Another such incident occurred at a Comfort Suites in Freeport, Maine last year. A maintenance worker was on the scene when a carbon monoxide alarm sounded in the proximity of water heaters in the hotel. Rather than calling 911, he left a message of the fire department’s voice mail. As a result, emergency responders were not on the scene until the following day. They discovered levels of carbon monoxide in the hallway at 675ppm and in the lobby at 175ppm though some news sources report higher levels had been found. Guests in the adjacent room, two adults and a child, were transported to the hospital. The decision to not call 911 when the alarm sounded was reportedly due to the fact that a previous call to report a “malfunctioning” carbon monoxide detector had been made a day or so earlier.

 “If you have a (carbon monoxide) emergency, that needs to be a 911 call.”

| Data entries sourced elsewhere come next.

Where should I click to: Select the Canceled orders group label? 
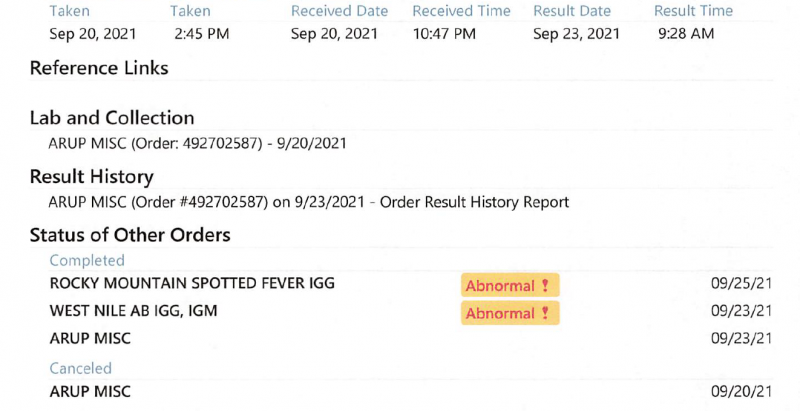coord(81,368)
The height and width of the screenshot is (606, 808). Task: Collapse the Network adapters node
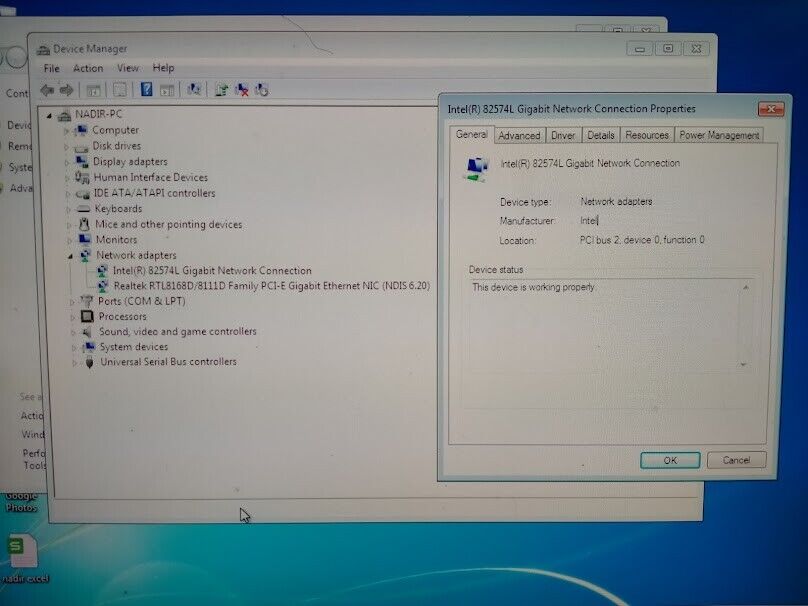click(x=70, y=255)
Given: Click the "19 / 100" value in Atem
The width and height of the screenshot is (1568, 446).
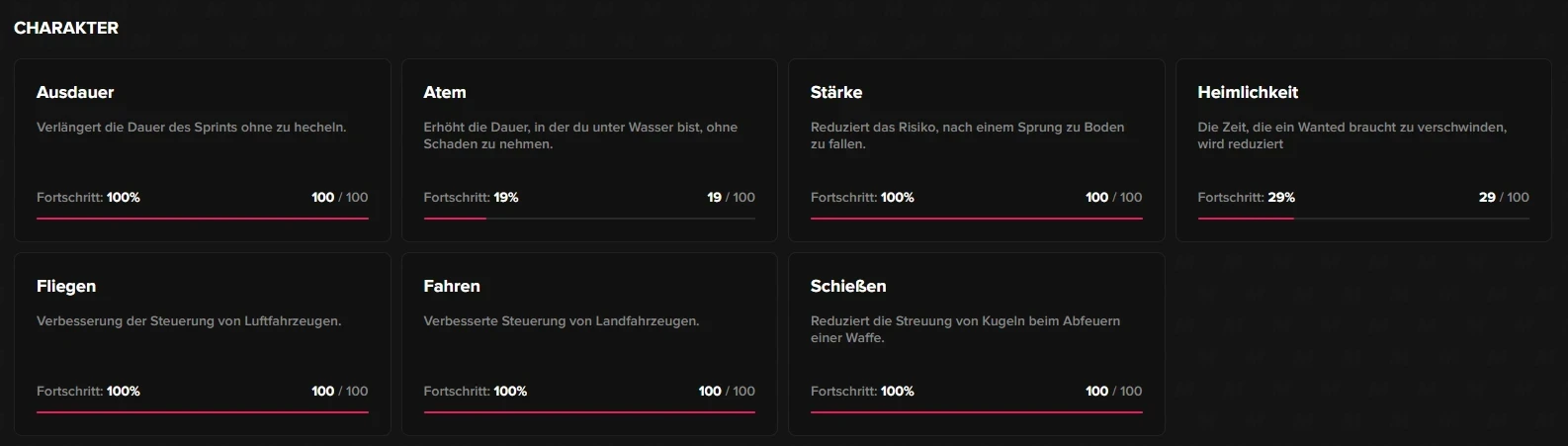Looking at the screenshot, I should pos(731,197).
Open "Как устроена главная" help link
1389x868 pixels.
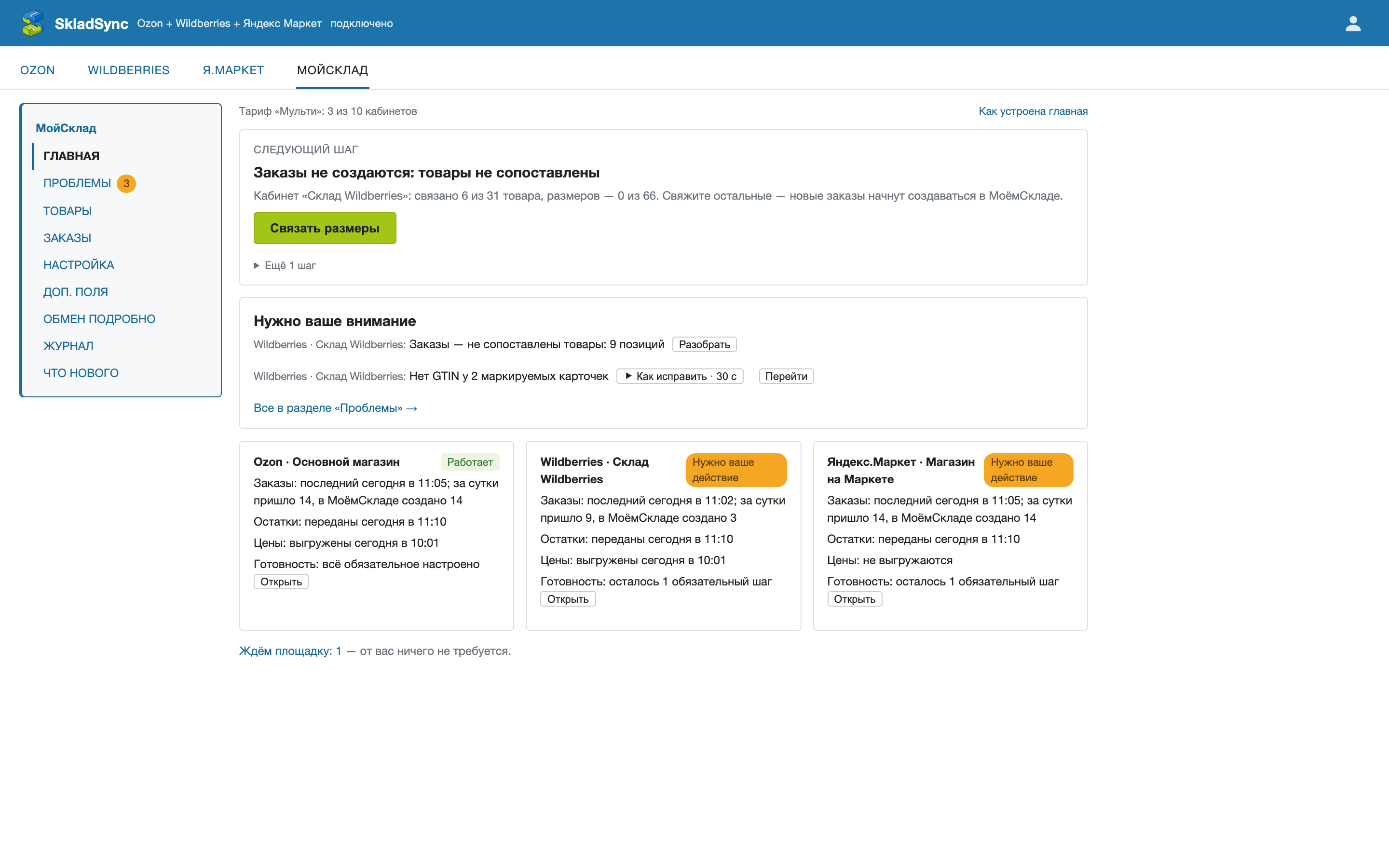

A mortifying account by two former guests of the Waldorf Astoria in Chicago describes their experiences in 2020. Hours after checking into their room, they began to experience symptoms, dizziness and increasing lightheadedness. At 3:30 AM they were awakened by a carbon monoxide alarm.  They immediately reported it to the front desk who sent a building engineer to their room to take a look at the gas fireplace. What he said next stunned them.

“It happens every night. I mean it just happens. It’s carbon monoxide buildup. So they say just leave your door cracked open.”

These stories raise a serious question – is it enough to require hotels to install carbon monoxide detectors or is more needed? What exactly does it take for the hospitality industry to take the dangers posed by carbon monoxide seriously and to prioritize the safety of guests?

[1] When multiple people contemporaneously have flu-like symptoms, consider the epidemiology. Flu doesn’t strike like that. An environmental exposure does.

[2] The emergency responders should all be wearing personal protective CO meters. If these are not registering, but the windows and doors are opened, then the responders should be asking, why did you open the windows and doors? In a recent case that the Brain Injury Law Group settled for millions of dollars, the readings were lower than expected based on the high levels in the blood, because the utility company dispatcher had told them to open windows and doors.